David Carlick was a key player in the early years of DoubleClick and lead the Silicon Valley office of the legendary B2B agency Poppe Tyson, which did so much to bring ads to the nascent internet via clients such as Netscape and Silicon Graphics. (Poppe Tyson, a division of Bozell Worldwide, later merged with Modem Media and its name was retired; Modem merged with Digitas and both joined the Publicis Groupe.)

Starting life as a dropout in the Vietnam Era, Carlick kicked off his entrepreneurial life in the waterbed business in a thriving California market. After earning a CPA and working for a bit as an accountant in the Valley, he succumbed to the lure of advertising and started his own business, working with clients such as Intel and Osborne, the first successful PC, honing his high-tech storytelling and sales skills.

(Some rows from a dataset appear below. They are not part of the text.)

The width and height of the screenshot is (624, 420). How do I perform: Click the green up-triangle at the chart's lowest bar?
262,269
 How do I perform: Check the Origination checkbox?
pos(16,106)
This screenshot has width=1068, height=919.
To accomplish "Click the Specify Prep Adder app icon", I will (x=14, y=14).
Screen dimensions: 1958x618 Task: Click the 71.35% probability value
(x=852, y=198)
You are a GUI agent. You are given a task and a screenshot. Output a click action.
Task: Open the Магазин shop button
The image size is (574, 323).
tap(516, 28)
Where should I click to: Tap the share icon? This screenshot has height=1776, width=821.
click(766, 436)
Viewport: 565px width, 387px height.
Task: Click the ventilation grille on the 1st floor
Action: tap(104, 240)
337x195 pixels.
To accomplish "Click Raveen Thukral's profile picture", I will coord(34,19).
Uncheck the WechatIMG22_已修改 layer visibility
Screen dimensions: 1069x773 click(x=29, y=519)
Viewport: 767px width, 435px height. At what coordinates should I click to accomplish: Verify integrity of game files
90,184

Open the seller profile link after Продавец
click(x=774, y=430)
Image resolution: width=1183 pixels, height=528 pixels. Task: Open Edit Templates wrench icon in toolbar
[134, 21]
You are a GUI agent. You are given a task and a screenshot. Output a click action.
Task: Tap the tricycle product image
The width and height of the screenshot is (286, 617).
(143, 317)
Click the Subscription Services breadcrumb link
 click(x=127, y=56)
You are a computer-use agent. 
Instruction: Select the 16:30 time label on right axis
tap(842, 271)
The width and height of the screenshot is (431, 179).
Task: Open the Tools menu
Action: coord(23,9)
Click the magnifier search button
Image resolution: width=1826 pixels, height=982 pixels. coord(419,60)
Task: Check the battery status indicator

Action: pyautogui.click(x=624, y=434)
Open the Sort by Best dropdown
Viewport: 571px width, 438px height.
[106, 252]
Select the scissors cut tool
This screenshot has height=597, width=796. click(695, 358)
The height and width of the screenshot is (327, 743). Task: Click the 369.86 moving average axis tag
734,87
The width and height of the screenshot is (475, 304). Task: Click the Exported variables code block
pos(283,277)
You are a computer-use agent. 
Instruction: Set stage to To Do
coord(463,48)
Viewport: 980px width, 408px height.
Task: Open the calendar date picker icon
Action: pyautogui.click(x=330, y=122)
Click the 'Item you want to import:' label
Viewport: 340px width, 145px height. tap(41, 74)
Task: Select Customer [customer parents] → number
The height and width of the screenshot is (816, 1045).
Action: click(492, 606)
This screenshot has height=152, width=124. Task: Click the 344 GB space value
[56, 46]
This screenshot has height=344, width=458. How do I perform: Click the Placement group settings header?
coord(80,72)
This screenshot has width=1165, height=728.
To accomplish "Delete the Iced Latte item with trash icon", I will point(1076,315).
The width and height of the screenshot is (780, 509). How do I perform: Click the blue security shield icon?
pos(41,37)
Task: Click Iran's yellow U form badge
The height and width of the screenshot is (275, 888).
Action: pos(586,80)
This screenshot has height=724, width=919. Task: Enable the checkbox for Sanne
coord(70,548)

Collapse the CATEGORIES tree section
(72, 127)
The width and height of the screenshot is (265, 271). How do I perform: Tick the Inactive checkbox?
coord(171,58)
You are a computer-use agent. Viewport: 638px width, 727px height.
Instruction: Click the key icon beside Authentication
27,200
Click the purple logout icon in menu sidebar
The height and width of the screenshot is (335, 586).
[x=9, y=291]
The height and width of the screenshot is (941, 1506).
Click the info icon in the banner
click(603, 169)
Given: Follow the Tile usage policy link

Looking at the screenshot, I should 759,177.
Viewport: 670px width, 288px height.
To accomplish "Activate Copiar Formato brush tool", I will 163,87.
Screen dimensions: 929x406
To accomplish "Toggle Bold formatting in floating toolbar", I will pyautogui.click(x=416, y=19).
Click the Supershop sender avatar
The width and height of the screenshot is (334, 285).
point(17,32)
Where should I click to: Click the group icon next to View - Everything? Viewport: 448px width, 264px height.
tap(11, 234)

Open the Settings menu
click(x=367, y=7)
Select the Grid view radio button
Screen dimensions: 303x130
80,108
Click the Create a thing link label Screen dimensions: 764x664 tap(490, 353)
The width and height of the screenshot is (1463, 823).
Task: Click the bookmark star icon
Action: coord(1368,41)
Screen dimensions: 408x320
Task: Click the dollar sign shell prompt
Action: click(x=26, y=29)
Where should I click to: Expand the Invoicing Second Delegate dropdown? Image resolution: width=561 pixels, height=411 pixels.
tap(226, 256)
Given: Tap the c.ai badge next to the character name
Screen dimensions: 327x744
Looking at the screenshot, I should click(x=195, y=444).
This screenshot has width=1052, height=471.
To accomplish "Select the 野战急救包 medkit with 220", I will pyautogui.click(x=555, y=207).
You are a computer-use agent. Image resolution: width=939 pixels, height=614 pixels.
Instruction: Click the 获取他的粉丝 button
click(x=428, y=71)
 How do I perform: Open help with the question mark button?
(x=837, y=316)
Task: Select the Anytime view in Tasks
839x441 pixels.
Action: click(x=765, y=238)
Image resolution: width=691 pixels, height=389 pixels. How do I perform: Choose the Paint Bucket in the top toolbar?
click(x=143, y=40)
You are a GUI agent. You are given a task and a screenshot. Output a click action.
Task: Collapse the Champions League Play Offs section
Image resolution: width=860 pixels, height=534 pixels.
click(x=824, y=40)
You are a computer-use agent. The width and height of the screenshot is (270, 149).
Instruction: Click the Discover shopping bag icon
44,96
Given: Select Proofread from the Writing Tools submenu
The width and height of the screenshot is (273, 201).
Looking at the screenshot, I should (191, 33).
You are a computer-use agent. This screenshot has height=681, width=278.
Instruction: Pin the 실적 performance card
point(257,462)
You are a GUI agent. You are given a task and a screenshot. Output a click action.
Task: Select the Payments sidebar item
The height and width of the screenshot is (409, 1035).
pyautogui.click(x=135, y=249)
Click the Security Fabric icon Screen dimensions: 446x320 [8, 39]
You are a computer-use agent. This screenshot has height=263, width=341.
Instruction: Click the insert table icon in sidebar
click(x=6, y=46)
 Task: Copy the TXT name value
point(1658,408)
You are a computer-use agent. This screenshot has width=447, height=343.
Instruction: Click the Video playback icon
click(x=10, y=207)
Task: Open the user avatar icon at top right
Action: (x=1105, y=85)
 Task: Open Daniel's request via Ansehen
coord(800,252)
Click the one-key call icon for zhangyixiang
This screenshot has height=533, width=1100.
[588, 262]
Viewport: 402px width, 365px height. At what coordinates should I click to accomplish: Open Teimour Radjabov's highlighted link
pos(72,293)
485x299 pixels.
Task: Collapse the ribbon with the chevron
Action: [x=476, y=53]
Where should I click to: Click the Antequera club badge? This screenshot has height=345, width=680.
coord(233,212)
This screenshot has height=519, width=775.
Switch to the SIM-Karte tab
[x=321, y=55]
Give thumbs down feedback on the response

Carlick’s work for a once-rocking, now kaput, PC company.

As Carlick tells Marty and Jill in this groovy episode, Poppe Tyson was run by a legendary New York-based raconteur and ad man named Fergus O’Daly – a habitue of steak houses, firecracker for liberal causes, and beloved personality of the old style. O’Daly was the man who came up with the name “DoubleClick” as a label for the gestating digital efforts of his team in New Jersey, then focused on CD-ROMs.

Fergus O’Daly (left) and David Carlick discussing ad strategy

At some point in 1994, Carlick visited Kevin O’Connor in Alpharetta Georgia in the labyrinthian basement office he used to found his company, then called Internet Advertising Network/Systems. Both Poppe Tyson and O’Connor’s company were building an ad server to support a network of pubs; both agree O’Connor’s (built with Dwight Merriman) was “further along.” They joined forces and the mighty DoubleClick, as it was called, was born as part of the Bozell family.

As recounted in our recent #PaleoAdTech episode with Kevin O’Connor, DoubleClick spun out from the agency and went public. Shortly after the IPO, Carlick ran askew of the company’s management due to what he describes as a complicated miscommunication, and he left and began to focus on investment, board and advisory roles.

Those roles took him on many adventures in adland – some of which he shares with us. He takes us behind the scenes at AskJeeves, a highly-valued natural-language search engine represented by Mike Ovitz, and MySpace, which Carlick describes as something of a “cobbled-together product” that ultimately lost to Facebook due to its inability to scale.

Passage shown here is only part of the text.